**PROBLEM DESCRIPTION**
Your reply should set down word for word each line below from the one with "Click 退出订单 to exit the order" through the final line, both included, but none of the pictures.

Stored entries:
++++++++++
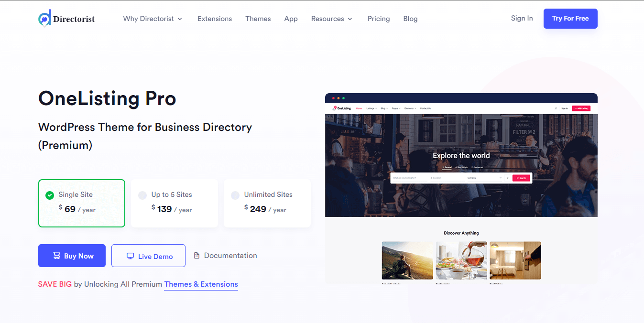Viewport: 644px width, 323px height.
Task: Select the Unlimited Sites plan
Action: tap(267, 203)
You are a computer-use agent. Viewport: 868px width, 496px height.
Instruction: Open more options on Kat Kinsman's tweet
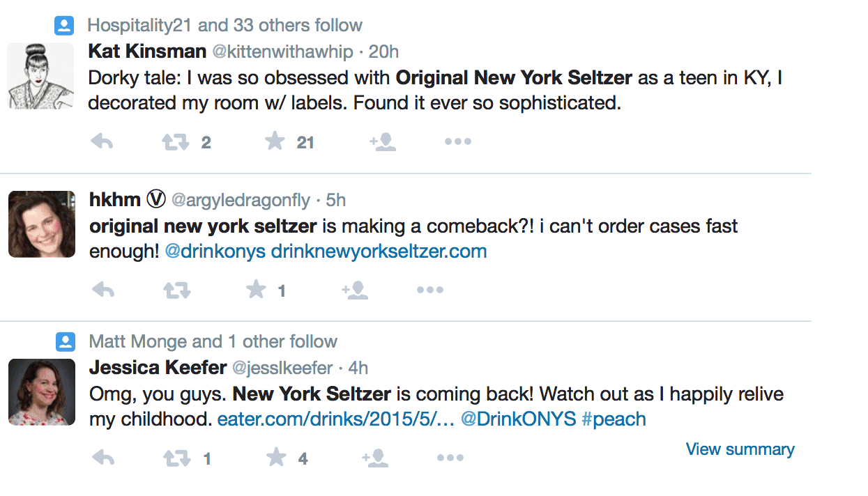[x=458, y=141]
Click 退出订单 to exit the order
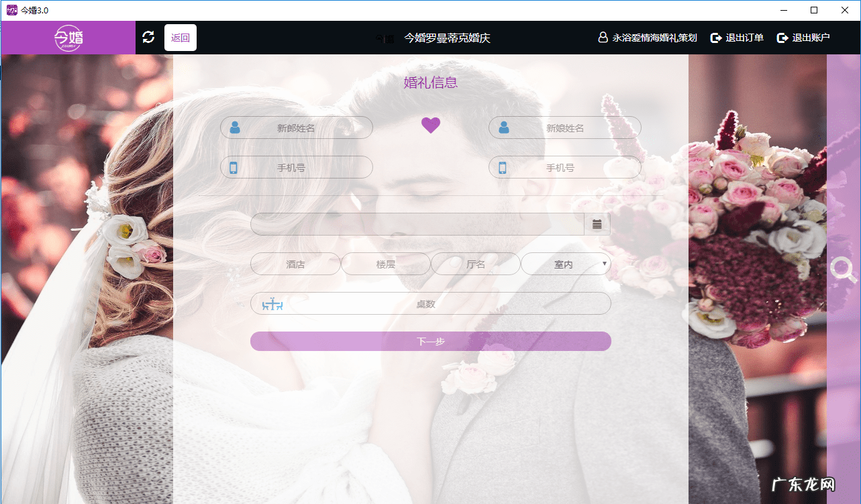This screenshot has height=504, width=861. point(738,38)
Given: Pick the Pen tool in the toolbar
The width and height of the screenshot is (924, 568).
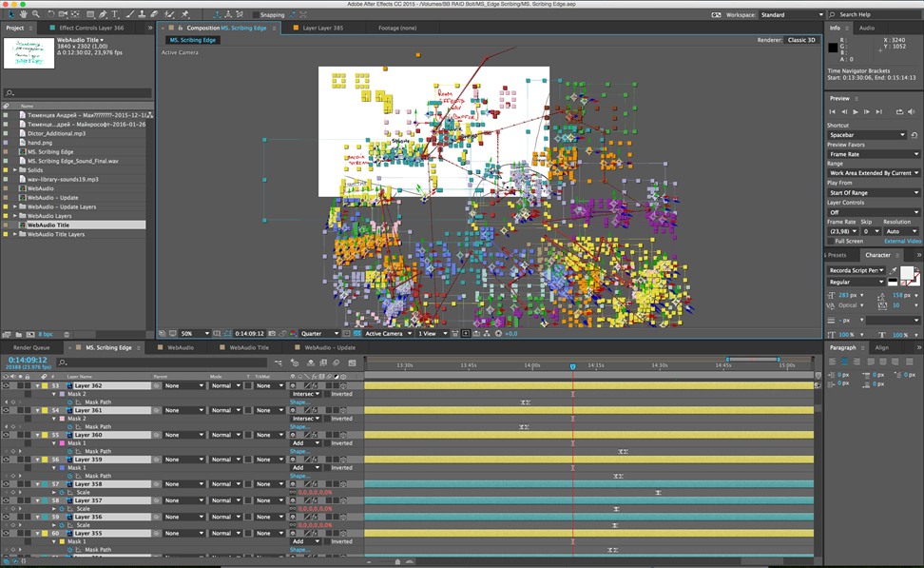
++++++++++
**SOLUTION FOR THIS TASK**
Click 退出订单 to exit the order
This screenshot has height=504, width=861. point(738,38)
Given: Pick the Pen tool in the toolbar
The width and height of the screenshot is (924, 568).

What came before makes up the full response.